Angewandte Chemie

Cover image for Vol. 128 Issue 32

Chefredakteur: Peter Gölitz, Stellvertreter: Neville Compton, Haymo Ross

Online ISSN: 1521-3757

Associated Title(s): Angewandte Chemie International Edition, Chemistry - A European Journal, Chemistry – An Asian Journal, ChemistryOpen, ChemPlusChem, Zeitschrift für Chemie


Den vollständigen Artikel und die Anschrift des Autors finden Sie in Angew. Chem 1999, 111 (8), 1179 - 1181

Fänger im Roggen

Mit Hilfe von "Platzhaltern" in einer Art
"molekularem Getreidefeld"
lassen sich neuartige Sensoren bauen

Sensoren zu konstruieren, die aus einem Gemisch vieler Substanzen gezielt eine bestimmte Molekülsorte herausfischen können, gehört zu den anspruchsvollen Zielen vieler Chemiker.
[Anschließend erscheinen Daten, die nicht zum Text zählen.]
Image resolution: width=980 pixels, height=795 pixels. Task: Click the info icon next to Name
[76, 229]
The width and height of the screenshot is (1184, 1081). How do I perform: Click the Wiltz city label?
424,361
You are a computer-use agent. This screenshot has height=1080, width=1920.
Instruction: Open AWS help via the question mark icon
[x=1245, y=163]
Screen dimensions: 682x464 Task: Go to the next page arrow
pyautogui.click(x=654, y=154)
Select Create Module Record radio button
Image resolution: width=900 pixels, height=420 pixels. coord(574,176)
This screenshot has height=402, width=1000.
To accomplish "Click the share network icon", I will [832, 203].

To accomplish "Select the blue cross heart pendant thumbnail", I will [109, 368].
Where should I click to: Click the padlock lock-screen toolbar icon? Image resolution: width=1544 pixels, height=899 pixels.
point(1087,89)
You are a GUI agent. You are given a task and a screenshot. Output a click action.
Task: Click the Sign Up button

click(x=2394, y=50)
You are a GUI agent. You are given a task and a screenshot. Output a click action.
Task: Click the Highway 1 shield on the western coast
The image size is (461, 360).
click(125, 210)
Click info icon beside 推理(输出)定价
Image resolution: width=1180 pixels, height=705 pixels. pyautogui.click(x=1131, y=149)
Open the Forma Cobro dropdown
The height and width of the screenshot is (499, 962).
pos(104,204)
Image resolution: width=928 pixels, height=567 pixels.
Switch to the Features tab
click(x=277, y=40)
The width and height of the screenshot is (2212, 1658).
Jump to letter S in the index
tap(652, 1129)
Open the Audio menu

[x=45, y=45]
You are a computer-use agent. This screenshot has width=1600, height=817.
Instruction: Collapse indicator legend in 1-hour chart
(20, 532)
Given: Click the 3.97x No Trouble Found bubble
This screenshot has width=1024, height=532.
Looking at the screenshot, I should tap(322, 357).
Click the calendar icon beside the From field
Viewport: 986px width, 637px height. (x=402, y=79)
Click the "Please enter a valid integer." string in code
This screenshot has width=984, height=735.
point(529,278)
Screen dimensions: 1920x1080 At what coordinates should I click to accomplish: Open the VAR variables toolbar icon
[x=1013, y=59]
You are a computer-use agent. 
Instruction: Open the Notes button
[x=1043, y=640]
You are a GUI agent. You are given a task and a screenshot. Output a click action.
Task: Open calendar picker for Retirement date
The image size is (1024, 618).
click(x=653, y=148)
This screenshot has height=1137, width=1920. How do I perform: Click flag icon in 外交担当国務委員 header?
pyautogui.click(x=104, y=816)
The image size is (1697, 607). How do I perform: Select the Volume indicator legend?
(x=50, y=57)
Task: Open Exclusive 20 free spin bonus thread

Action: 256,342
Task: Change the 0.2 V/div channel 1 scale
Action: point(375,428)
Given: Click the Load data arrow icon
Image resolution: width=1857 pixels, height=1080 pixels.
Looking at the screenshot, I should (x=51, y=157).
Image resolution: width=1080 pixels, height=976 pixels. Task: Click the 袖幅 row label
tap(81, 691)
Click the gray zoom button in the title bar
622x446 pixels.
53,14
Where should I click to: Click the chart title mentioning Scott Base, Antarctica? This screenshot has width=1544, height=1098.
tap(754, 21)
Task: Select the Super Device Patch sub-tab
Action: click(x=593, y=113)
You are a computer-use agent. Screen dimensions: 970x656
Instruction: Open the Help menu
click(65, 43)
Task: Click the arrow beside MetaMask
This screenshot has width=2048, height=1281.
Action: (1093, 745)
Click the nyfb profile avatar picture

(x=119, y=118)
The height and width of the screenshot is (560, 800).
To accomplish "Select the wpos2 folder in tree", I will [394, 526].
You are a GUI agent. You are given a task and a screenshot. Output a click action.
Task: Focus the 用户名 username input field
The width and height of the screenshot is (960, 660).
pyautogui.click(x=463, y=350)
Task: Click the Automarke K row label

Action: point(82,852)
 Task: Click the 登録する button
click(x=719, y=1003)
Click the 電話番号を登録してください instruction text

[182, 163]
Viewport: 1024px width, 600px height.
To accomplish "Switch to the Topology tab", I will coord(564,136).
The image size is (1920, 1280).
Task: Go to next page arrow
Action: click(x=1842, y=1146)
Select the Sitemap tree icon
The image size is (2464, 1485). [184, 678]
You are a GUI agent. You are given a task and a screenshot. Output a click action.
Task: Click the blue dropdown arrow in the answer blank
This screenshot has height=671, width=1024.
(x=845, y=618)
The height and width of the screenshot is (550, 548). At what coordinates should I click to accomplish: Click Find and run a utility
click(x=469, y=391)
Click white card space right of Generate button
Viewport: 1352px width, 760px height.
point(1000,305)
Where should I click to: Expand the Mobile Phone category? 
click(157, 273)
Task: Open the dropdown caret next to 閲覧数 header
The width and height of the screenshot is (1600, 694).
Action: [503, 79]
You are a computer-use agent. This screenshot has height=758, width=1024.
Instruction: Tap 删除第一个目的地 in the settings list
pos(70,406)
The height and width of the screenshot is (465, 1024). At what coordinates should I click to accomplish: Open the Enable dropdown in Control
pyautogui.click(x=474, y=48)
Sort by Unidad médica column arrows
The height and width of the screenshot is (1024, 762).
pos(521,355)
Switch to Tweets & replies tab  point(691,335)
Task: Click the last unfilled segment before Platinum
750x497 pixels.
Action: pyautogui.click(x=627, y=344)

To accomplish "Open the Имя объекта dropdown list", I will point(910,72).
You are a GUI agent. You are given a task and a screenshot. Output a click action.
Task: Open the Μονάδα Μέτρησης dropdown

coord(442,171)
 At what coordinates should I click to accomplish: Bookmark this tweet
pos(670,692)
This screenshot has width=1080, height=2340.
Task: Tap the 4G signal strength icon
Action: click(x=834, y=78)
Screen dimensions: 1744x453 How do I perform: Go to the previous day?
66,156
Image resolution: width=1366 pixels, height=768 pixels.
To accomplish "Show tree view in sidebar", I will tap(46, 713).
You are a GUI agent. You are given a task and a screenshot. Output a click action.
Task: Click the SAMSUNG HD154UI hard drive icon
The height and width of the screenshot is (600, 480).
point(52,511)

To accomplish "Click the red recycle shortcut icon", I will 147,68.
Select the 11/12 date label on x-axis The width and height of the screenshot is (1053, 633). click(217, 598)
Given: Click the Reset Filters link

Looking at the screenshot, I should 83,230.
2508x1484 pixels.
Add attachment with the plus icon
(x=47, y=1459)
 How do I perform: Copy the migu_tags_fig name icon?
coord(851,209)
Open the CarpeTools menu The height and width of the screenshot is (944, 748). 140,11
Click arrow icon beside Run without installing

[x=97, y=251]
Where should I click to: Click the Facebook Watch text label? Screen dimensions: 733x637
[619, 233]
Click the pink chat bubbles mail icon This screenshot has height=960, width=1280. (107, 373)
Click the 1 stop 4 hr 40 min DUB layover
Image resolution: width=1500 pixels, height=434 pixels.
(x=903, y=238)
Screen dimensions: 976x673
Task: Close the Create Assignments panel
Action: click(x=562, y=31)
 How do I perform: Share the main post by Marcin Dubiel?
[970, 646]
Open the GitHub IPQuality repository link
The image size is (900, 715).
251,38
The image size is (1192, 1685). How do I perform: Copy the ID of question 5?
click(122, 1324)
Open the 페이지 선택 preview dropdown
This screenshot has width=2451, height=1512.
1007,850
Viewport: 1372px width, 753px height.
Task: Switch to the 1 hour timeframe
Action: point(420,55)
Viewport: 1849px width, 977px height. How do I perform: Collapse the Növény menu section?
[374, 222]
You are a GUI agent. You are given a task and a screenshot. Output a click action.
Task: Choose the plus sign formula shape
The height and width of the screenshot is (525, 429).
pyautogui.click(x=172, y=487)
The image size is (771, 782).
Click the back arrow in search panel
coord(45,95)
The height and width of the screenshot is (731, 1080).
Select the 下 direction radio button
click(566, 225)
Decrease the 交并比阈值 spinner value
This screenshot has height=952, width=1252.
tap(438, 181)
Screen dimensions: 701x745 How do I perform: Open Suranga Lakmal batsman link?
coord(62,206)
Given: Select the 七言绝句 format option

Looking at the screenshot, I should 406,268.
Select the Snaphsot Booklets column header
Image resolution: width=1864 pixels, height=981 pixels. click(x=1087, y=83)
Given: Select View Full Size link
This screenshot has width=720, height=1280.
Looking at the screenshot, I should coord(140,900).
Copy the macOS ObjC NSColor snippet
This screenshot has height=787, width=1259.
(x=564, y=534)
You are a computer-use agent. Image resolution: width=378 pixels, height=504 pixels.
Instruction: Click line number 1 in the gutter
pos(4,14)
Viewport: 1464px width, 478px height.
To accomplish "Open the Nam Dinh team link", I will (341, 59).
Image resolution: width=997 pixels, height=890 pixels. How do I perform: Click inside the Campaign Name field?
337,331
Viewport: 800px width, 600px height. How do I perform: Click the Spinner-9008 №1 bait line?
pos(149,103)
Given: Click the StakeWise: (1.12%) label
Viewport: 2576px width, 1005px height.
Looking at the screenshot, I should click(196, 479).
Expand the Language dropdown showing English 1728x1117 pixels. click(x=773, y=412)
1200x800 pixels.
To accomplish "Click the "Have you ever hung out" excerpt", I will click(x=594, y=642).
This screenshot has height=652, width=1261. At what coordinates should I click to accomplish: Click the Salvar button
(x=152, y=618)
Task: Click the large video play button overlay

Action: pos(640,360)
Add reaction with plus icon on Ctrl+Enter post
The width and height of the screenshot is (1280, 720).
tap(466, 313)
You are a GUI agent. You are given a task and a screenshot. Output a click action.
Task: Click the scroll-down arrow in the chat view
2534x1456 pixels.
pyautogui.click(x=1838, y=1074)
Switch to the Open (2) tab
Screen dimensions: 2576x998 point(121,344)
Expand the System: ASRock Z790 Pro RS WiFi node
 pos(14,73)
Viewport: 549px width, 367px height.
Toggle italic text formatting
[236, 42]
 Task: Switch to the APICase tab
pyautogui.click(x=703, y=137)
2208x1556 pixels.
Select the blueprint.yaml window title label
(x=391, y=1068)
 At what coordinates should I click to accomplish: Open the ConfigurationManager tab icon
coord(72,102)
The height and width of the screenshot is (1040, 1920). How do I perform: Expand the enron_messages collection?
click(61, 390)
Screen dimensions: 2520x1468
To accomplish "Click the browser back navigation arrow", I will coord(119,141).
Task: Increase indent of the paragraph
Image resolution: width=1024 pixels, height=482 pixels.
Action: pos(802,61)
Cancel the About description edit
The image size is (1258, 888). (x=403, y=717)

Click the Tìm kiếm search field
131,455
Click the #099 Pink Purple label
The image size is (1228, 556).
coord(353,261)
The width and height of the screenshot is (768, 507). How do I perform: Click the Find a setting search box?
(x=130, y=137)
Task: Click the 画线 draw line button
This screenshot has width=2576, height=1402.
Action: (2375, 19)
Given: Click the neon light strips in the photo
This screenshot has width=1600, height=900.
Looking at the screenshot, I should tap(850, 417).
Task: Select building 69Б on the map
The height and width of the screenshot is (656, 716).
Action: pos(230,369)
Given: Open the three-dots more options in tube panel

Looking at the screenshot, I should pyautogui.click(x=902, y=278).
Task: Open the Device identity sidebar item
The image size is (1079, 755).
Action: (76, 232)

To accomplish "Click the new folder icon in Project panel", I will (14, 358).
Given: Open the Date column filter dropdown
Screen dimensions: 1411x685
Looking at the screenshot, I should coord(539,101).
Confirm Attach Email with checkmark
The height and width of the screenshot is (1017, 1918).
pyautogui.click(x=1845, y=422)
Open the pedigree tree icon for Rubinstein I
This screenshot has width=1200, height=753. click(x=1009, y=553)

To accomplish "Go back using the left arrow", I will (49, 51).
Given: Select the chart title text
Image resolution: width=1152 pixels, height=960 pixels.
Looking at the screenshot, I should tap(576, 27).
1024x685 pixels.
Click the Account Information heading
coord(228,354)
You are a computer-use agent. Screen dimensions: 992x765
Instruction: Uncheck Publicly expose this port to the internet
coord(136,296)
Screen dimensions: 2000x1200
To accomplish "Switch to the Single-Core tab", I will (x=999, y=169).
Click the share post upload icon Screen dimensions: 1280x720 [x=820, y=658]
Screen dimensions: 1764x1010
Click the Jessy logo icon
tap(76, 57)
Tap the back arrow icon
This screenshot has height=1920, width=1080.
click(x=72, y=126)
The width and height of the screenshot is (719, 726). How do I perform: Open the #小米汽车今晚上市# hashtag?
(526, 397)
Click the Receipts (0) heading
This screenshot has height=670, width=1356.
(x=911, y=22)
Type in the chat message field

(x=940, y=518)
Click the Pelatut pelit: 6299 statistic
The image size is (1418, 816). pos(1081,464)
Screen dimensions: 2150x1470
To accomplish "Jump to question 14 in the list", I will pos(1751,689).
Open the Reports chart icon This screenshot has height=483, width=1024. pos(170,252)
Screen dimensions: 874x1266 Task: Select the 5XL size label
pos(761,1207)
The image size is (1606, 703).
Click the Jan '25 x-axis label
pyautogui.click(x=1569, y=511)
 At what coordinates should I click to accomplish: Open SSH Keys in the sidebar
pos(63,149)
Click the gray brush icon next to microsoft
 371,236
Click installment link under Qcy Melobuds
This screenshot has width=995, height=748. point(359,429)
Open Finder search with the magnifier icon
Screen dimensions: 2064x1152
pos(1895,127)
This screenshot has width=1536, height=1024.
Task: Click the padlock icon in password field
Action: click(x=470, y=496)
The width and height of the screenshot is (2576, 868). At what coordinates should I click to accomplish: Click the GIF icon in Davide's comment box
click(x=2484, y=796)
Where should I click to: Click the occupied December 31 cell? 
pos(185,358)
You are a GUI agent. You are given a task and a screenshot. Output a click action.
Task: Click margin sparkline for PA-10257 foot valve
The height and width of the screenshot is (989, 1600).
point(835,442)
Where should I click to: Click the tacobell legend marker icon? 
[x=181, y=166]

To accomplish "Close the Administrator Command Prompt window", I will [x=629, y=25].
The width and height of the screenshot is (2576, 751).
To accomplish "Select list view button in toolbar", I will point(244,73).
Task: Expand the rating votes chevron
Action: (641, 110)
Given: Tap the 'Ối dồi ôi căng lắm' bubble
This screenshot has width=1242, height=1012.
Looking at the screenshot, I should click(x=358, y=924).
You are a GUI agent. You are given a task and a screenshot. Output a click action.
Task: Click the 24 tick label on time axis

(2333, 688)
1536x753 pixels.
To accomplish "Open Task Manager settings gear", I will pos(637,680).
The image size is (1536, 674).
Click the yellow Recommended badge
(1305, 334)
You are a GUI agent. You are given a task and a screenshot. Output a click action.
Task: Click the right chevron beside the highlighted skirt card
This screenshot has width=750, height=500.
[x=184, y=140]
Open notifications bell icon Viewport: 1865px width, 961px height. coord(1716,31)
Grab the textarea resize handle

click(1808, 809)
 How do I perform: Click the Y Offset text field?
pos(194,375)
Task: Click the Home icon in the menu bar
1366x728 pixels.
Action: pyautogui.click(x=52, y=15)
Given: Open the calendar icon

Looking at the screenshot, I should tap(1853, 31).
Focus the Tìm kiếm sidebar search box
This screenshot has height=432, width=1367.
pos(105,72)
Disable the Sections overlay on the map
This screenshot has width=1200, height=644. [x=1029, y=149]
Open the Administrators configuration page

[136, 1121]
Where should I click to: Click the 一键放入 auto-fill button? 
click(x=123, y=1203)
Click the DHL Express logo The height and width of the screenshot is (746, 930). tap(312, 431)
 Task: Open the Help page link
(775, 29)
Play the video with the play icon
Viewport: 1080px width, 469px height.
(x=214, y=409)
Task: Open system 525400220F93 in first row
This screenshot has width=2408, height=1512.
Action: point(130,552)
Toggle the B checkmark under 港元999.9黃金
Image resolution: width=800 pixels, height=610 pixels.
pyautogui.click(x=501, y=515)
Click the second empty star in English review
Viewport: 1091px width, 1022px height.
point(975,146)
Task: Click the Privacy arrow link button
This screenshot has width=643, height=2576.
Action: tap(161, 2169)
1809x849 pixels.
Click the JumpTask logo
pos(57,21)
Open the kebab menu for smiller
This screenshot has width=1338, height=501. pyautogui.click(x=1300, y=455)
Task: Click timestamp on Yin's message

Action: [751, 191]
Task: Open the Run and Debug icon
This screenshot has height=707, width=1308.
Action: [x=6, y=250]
Vladimir M. Mirsky und seine Mitarbeiter von der Universität Regensburg sind diesem Ziel nun nahegekommen - mit einer cleveren Beschichtung für Elektroden, die Moleküle anhand ihrer Form erkennt.

Dazu nutzen sie eine spezielle Art des "Molekularen Prägens". Hierbei werden bestimmte Mustermoleküle mit einem zunächst weichen, formbaren Kunststoff zusammengebracht. Diesem prägt sich die Form der Musterteilchen dann im atomaren Maßstab ein. Nachdem der Stoff ausgehärtet ist, bleiben diese Abdrücke erhalten, ähnlich wie ein Handabdruck in frischem Beton: Wenn die Mustermoleküle später erneut mit dem inzwischen erhärteten Kunststoff in Kontakt gebracht werden, passen sie immer noch in diese Vertiefung - sie werden von dem Material "erkannt".

Mirsky und seine Kollegen wollten jedoch keinen Kunststoffklumpen, sondern eine Metalloberfläche dazu bringen, Moleküle zu erkennen. Dazu beschichteten sie das Metall mit langen, stabförmigen Molekülen - in Gegenwart der später zu erkennenden Substanzen, die sich ebenfalls auf der Oberfläche ablagern. Das Resultat sieht unter einem starken Mikroskop aus wie ein Roggenfeld - wobei die Stabmoleküle den Getreidehalmen entsprechen - mit Löchern an den Stellen, an denen zuvor die Mustermoleküle gelegen haben.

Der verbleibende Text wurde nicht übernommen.